How different things were now from then! Mam and Dad were dead, Marie was in London, too busy to come to her party. She recalled the Christmas Eve when she'd served the Bloody Marxists in the Snug, and Bruno and Cecy seemed so much in love. Now she was twenty-one, a proper grown-up, able to vote in the next election, with . . .
Annie stopped powdering her nose and stared at her reflection.
With what?
With a decent job, a shabby flat, but that was all. There was nothing exciting ahead of her, no dazzling
career in advertising or on the stage like Sylvia and
Marie. She had never met a single man she'd like to marry, except for . . .
Annie saw a pretty, red-headed young woman in a polka-dotted dress put a startled hand to her startled face.
Except for . . .
There was a knock on the door. 'Come in,' she shouted.

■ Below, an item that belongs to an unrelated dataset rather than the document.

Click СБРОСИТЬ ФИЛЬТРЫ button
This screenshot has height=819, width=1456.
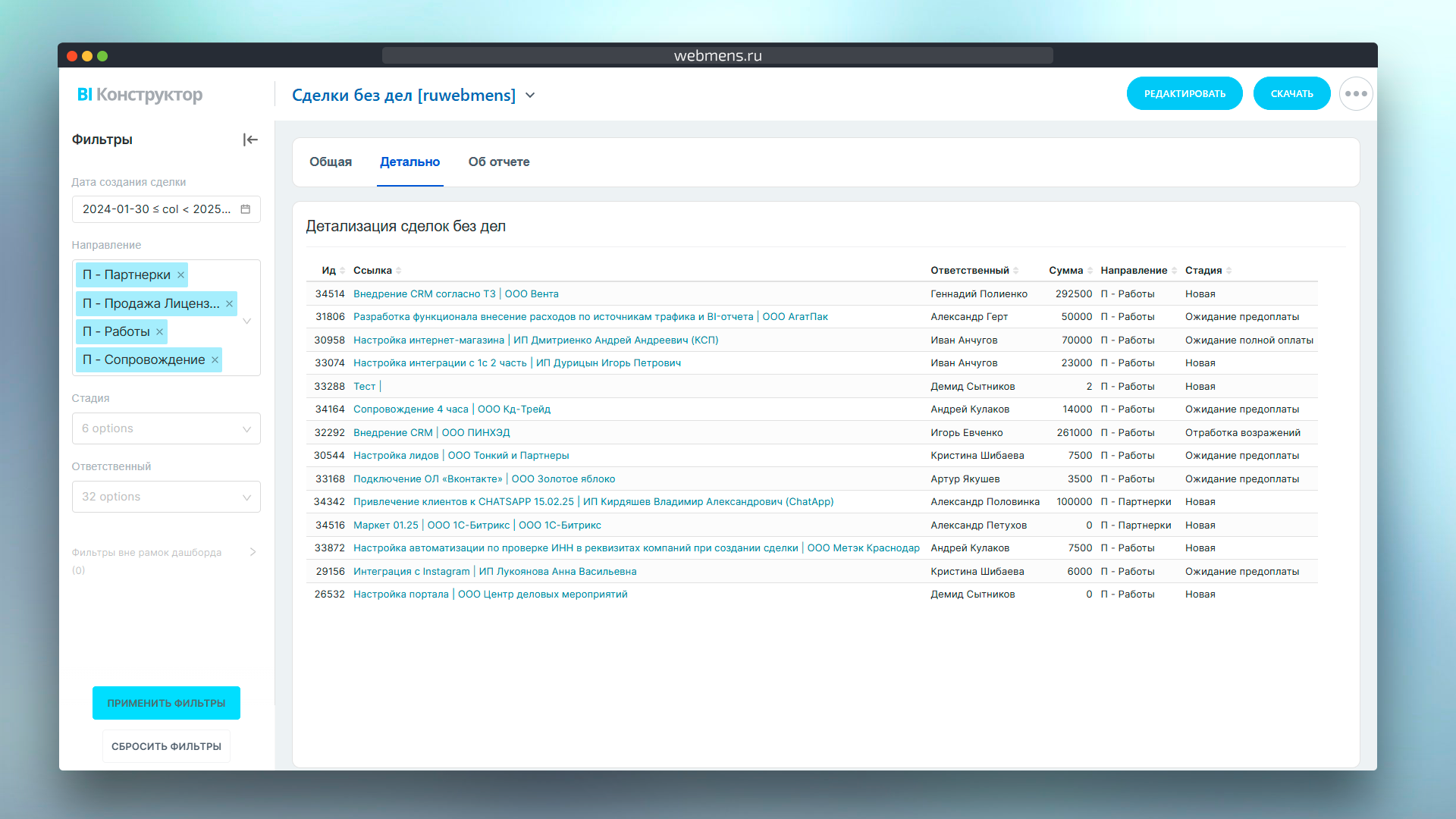click(166, 746)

Lauri Menin entered the room. 'Dot told me you were here. I'm sorry I'm late. We had a rush job and didn't finish till seven.'
She'd never seen him in a formal suit before. Even when he took her to dinner, he wore a sports jacket. The suit was dark grey, with a blue shirt underneath and a light grey tie. His wavy hair was flattened with Brylcreem, his eyebrows were neatly combed. He looked so solid and reassuring. She knew she would be safe with Lauri, that she would trust him with her life.
She stared at him wide-eyed and unspeaking. It seemed a miracle that he should appear just when she'd been thinking about him so intensely.

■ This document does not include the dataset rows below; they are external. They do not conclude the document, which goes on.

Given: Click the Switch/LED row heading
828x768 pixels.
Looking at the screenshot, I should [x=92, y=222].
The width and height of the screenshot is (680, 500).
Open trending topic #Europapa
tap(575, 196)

'I've brought you a present.' He handed her a small box clumsily wrapped in brown paper.
Her voice returned. 'What is it?'
'Open it and see.'
The box contained a Yale key. She'd received dozens of keys that day. This was the first real one. She held it up and looked at it curiously. 'What's it for?'
'Number seven Heather Close.'
'I don't understand.' She understood completely and wanted to cry.
He knelt beside her. 'Annie, it's been murder, but I vowed I'd wait till you were twenty-one before I asked you to marry me. I hope I'm not making a fool of myself, but I love you, Annie. I want you to be my wife more than I've ever wanted anything.'
'Lauri!' She twisted round and fell into his arms. 'I love you, too. I've loved you ever since you found me sitting on the stairs at Stickley & Plumm.' She hadn't realised until just before he'd entered the room.

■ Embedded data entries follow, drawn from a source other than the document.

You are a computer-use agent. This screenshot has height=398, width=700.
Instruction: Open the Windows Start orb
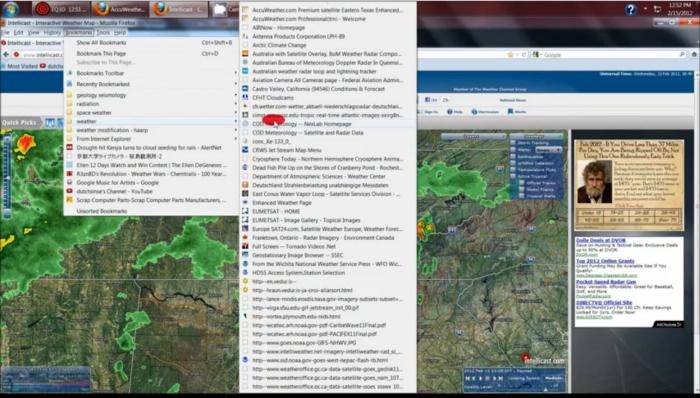[x=11, y=8]
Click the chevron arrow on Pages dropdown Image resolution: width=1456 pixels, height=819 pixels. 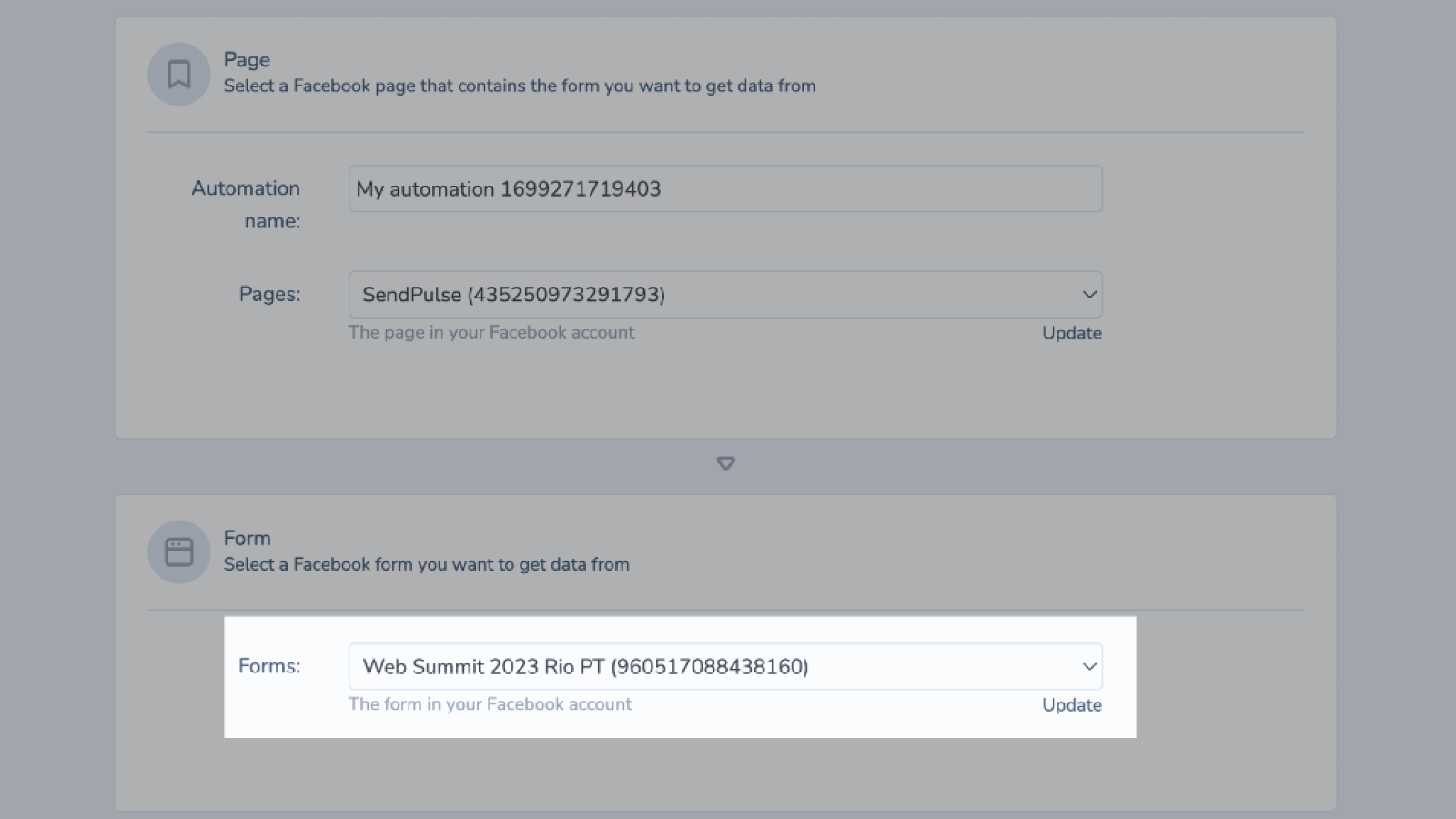pos(1088,295)
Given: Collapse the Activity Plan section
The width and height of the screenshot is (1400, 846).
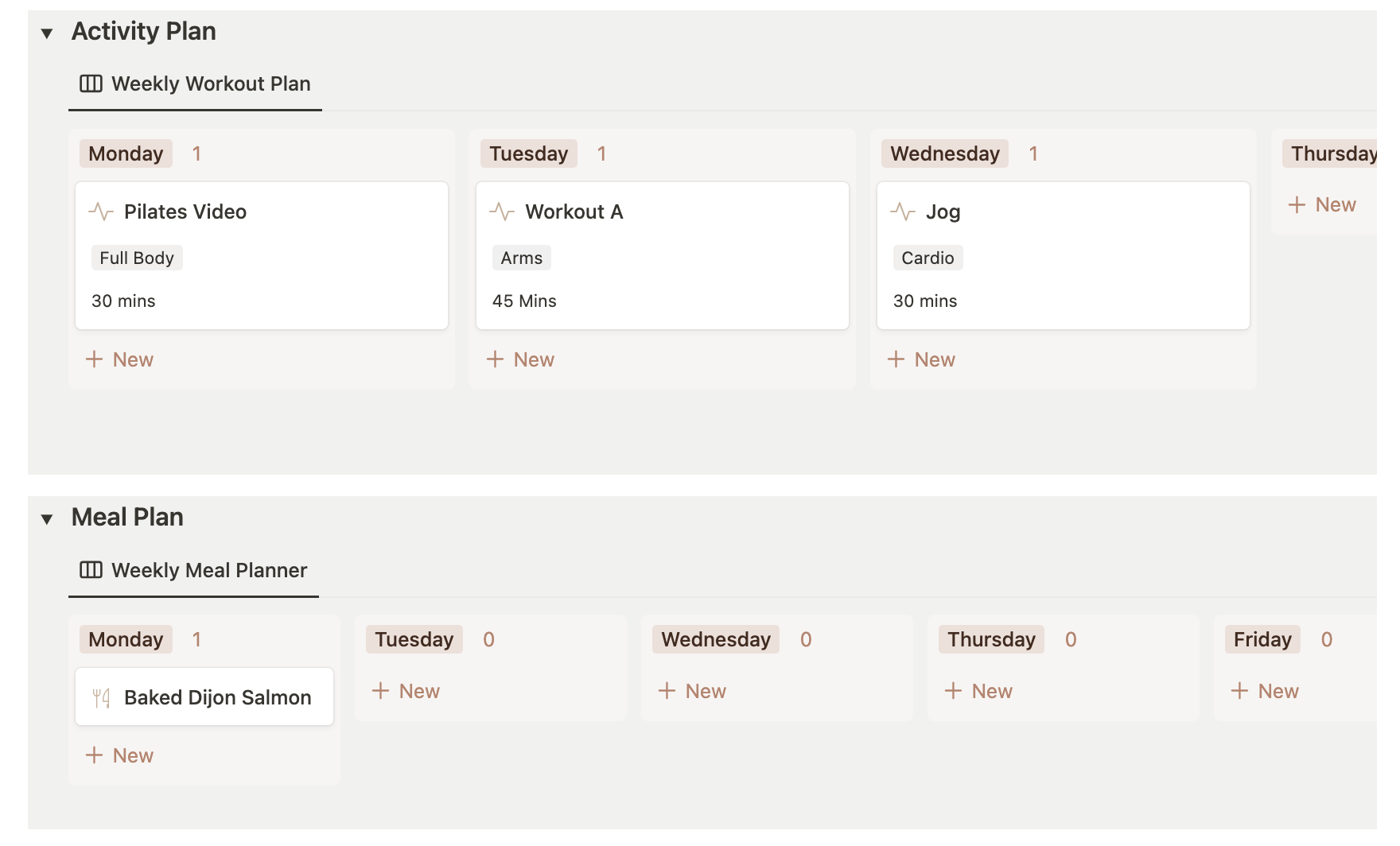Looking at the screenshot, I should click(47, 33).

His brown eyes had lost their twinkle. Instead, they glistened darkly and she felt as if she was staring into his very soul. 'Then I'm not making a fool of myself, it's "yes"!'
'Oh, yes, Lauri. Oh yes, it's "yes"!'
Annie had a blazing row with Auntie Dot when she turned up at the flat next morning. Sylvia took one look at Dot's face and quickly made herself scarce. 'I'm off to Mass,' she declared, though they'd already been to the nine o'clock one.
It would have been too much to announce she was going to marry Lauri in front of everyone last night. She would have only burst into tears and made a show of herself. She merely whispered the news to Dot and Bert as they were leaving. Dot looked stunned and muttered something incomprehensible; Bert kissed her warmly, slapped Lauri on the shoulder, and shook his hand several times.
Dot had obviously been brooding overnight. 'The thing is, luv,' she began cautiously, 'he's twice your age.'
'Not for ever,' Annie said calmly. 'After a while, he'll just be twenty years older.' She'd have thought Dot would be thrilled at the idea of her settling down with a responsible man who had his own house.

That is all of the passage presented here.